When a loved one passes away, dealing with their estate can be a difficult and emotional time. One of the challenges that come with managing a deceased estate is dealing with the tax implications, including the potential for capital gains tax (CGT) on any property left behind. However, with some careful planning and strategic decisions, it is possible to minimize or even avoid CGT on the deceased estate property.

Here are some tips to help you navigate the process and potentially reduce your tax liability:

  1. Use the main residence exemption

If the deceased's property was their primary residence, it may be eligible for the main residence exemption. This means that no CGT is payable on the sale of the property. However, there are some criteria that need to be met, including that the property must have been the deceased's primary residence for at least part of the time they owned it.

Alternatively, if you move in and claim the main residence exemption, it carries forward the exemption until it is sold.

  1. Transfer the property to a spouse

If the deceased's property is transferred to their spouse or de facto partner, no CGT is payable at the time of transfer. However, if the spouse later sells the property, CGT may apply.

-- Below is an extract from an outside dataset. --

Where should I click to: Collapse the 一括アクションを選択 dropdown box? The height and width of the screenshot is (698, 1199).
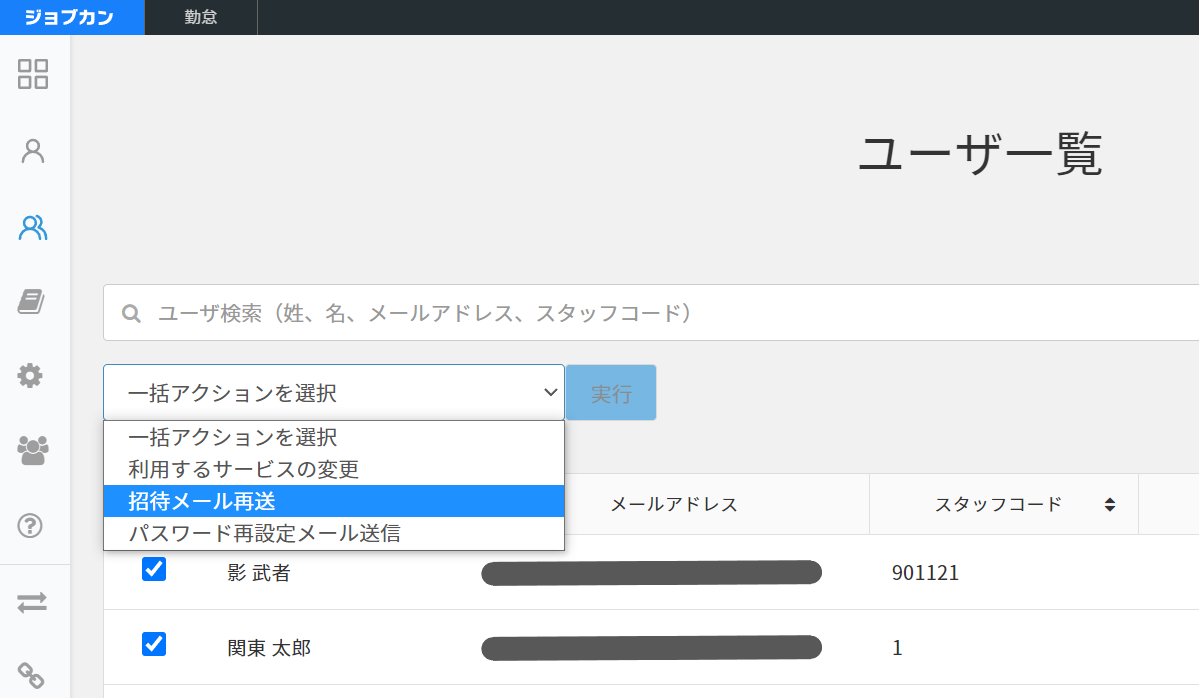(x=334, y=393)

  1. Keep the property as an investment

If the property is retained as an investment, CGT may be deferred until the property is sold. This can be a useful strategy if the property is expected to increase in value over time.

  1. Obtain a market valuation

When a property is inherited, the cost base for CGT purposes is usually the market value of the property at the time of the deceased's death. It is important to obtain a professional market valuation at this time to ensure that the cost base is accurate and to avoid any potential disputes with the Australian Taxation Office (ATO).

  1. Use the small business CGT concessions

If the deceased owned a small business that used the property, they may be eligible for the small business CGT concessions. These concessions can significantly reduce or even eliminate the CGT payable on the sale of the business or any assets associated with the business, including property.

If the property meets the main residence exemption and is sold within two years of the deceased’s death, even if the property earned income in the meantime, the property will be exempt from CGT.

Please note that there are additional rules when foreign residents are involved.

With careful planning and consideration, it is possible to minimise the CGT liability and ensure that your loved one's estate is managed in the most effective way possible.
Contact UsThis blog has been prepared for the purposes of general information and guidance only. It should not be used for specific advice or used for formulating decisions under any circumstances. If you would like specific advice about your own personal circumstances, please feel free to contact us on 02 9411 5422. We can help make sure the right method is used to give you the maximum possible tax deduction associated with any of these methods.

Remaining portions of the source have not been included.